#### Records excerpted from a collection:
****

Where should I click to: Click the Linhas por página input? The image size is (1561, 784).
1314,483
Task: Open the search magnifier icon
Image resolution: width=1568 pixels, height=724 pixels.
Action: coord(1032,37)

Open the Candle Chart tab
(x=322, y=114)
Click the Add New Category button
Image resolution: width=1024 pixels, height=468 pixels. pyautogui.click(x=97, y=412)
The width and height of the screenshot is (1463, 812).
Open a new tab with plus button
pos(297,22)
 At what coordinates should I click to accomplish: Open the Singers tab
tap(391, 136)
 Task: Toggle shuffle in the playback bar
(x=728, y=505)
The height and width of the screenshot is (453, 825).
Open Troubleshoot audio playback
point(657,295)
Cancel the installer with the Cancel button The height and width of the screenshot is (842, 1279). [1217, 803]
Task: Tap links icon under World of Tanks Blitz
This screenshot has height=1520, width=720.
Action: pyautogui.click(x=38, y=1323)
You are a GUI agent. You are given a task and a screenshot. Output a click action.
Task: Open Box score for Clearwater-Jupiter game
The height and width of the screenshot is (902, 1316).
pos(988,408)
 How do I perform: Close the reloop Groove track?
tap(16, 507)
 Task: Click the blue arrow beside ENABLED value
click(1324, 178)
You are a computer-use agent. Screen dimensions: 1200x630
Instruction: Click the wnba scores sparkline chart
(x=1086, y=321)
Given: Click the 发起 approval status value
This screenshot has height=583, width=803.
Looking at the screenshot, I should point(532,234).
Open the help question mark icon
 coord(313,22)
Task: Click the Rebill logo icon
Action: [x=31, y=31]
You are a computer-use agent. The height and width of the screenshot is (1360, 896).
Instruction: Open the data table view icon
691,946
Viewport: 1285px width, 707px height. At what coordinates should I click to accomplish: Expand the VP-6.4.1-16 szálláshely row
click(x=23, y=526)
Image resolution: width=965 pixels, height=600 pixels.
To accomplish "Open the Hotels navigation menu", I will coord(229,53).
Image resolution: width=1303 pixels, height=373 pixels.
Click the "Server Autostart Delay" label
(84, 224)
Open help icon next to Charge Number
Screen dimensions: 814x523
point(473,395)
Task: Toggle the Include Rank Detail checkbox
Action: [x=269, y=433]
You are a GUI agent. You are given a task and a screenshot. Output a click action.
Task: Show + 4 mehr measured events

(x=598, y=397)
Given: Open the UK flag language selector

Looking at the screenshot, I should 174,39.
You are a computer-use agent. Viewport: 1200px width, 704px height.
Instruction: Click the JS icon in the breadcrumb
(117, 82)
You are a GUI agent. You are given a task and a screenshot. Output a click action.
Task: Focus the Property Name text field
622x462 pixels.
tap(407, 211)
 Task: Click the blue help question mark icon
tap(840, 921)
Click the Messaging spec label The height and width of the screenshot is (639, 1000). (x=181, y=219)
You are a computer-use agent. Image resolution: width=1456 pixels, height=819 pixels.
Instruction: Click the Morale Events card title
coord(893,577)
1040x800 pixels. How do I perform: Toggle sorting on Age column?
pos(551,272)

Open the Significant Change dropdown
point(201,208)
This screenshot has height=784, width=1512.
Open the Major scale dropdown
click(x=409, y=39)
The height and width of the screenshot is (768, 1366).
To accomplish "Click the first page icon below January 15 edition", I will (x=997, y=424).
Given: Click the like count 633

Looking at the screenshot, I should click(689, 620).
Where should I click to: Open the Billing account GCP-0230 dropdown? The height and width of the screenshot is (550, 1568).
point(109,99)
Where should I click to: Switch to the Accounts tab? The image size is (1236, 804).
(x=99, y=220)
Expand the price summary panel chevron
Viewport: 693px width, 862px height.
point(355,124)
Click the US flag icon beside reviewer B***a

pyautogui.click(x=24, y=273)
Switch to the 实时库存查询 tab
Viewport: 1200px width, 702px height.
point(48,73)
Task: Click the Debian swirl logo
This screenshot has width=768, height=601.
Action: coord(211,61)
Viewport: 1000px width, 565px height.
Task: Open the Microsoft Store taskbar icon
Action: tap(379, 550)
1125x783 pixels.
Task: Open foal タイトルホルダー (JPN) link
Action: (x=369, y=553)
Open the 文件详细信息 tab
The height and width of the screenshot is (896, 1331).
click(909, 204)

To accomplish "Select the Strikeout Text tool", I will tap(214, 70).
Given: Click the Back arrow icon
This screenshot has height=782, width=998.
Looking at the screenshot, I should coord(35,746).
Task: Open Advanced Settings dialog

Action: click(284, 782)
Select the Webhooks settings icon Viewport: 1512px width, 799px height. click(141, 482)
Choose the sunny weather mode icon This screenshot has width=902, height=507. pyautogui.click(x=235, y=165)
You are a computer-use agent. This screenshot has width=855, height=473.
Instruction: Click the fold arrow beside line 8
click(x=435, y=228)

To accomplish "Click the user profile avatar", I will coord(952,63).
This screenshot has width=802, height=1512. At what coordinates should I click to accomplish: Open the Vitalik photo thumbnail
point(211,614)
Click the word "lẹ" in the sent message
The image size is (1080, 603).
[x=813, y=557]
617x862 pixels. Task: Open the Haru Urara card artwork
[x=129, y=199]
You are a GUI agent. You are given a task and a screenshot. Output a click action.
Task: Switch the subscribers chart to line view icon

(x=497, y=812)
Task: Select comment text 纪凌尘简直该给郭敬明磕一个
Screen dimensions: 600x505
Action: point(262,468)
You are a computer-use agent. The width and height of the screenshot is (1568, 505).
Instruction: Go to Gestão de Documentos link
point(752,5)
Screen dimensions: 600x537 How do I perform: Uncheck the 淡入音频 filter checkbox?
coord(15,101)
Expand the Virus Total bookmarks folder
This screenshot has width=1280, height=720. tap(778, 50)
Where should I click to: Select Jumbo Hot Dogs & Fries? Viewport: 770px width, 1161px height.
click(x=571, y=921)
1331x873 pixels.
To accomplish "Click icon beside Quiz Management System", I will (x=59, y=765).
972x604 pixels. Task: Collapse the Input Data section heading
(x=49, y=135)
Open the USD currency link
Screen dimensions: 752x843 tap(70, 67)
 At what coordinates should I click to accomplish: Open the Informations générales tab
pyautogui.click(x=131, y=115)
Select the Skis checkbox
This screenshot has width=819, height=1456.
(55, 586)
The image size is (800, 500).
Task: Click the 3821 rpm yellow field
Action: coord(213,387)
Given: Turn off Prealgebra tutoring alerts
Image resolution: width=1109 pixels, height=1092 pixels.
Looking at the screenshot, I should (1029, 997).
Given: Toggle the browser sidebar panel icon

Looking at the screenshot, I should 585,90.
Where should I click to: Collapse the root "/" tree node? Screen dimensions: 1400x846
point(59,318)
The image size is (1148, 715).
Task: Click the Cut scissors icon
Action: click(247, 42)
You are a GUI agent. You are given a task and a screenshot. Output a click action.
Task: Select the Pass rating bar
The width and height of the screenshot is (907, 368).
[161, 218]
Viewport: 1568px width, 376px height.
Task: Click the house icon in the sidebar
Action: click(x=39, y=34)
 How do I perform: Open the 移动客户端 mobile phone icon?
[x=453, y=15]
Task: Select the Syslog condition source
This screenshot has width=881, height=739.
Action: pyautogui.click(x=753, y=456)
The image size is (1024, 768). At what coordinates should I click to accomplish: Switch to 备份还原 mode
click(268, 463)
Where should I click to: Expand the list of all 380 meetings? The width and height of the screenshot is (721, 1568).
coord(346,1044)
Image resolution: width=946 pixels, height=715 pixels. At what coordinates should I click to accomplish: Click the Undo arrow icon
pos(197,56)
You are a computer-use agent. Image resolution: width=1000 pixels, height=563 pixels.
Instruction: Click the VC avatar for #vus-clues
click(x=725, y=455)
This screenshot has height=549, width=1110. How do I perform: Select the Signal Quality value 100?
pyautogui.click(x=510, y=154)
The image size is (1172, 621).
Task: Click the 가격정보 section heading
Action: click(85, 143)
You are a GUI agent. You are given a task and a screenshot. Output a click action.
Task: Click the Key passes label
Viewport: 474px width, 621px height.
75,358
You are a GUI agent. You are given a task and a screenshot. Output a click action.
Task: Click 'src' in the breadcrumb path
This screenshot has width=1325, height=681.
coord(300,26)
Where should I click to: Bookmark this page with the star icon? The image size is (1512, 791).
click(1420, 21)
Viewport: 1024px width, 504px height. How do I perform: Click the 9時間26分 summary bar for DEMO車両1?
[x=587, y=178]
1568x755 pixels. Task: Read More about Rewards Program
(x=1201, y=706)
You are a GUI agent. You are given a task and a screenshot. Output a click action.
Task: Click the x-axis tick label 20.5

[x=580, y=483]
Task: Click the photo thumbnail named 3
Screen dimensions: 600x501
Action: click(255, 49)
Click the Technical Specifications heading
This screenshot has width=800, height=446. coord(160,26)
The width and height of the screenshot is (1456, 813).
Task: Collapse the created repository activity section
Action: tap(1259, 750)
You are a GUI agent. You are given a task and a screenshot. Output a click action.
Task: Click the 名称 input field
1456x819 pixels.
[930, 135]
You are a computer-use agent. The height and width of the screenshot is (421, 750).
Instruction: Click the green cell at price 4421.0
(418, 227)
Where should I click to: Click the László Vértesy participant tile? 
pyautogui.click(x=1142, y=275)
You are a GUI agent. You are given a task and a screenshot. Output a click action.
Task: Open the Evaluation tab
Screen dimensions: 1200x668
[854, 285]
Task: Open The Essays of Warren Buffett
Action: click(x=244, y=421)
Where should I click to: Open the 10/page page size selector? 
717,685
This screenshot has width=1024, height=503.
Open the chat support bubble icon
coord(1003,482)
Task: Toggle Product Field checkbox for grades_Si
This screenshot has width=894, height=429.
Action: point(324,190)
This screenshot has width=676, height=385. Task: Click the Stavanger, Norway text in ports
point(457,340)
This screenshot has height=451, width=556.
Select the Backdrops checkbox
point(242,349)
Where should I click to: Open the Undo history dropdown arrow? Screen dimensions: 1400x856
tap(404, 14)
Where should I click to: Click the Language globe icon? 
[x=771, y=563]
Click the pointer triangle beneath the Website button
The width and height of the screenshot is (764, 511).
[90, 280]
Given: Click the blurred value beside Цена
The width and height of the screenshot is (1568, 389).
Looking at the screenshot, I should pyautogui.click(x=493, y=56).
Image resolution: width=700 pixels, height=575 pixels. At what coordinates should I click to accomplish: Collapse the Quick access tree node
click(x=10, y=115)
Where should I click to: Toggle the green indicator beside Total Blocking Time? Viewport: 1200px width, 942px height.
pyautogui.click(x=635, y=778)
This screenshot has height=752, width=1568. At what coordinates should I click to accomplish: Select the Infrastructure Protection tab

****

#### Aim of the exercise:
Please return the span of lines above that opens with the one containing "Instruction: Click the green" and closes with the final line, both included, exactly as written and nothing more.

#### Response to this task:
Instruction: Click the green cell at price 4421.0
(418, 227)
Where should I click to: Click the László Vértesy participant tile? 
pyautogui.click(x=1142, y=275)
You are a GUI agent. You are given a task and a screenshot. Output a click action.
Task: Open the Evaluation tab
Screen dimensions: 1200x668
[854, 285]
Task: Open The Essays of Warren Buffett
Action: click(x=244, y=421)
Where should I click to: Open the 10/page page size selector? 
717,685
This screenshot has width=1024, height=503.
Open the chat support bubble icon
coord(1003,482)
Task: Toggle Product Field checkbox for grades_Si
This screenshot has width=894, height=429.
Action: point(324,190)
This screenshot has width=676, height=385. Task: Click the Stavanger, Norway text in ports
point(457,340)
This screenshot has height=451, width=556.
Select the Backdrops checkbox
point(242,349)
Where should I click to: Open the Undo history dropdown arrow? Screen dimensions: 1400x856
tap(404, 14)
Where should I click to: Click the Language globe icon? 
[x=771, y=563]
Click the pointer triangle beneath the Website button
The width and height of the screenshot is (764, 511).
[90, 280]
Given: Click the blurred value beside Цена
The width and height of the screenshot is (1568, 389).
Looking at the screenshot, I should pyautogui.click(x=493, y=56).
Image resolution: width=700 pixels, height=575 pixels. At what coordinates should I click to accomplish: Collapse the Quick access tree node
click(x=10, y=115)
Where should I click to: Toggle the green indicator beside Total Blocking Time? Viewport: 1200px width, 942px height.
pyautogui.click(x=635, y=778)
This screenshot has height=752, width=1568. At what coordinates should I click to accomplish: Select the Infrastructure Protection tab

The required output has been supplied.